The problem =>
Print the data exactly, leaving nothing out.

Dataset entries =>
----------------
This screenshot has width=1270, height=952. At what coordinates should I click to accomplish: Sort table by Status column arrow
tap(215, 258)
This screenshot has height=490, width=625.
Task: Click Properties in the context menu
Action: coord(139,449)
----------------
Finished task =>
This screenshot has width=1270, height=952. At what coordinates should I click to accomplish: Sort table by Status column arrow
tap(215, 258)
This screenshot has height=490, width=625.
Task: Click Properties in the context menu
Action: coord(139,449)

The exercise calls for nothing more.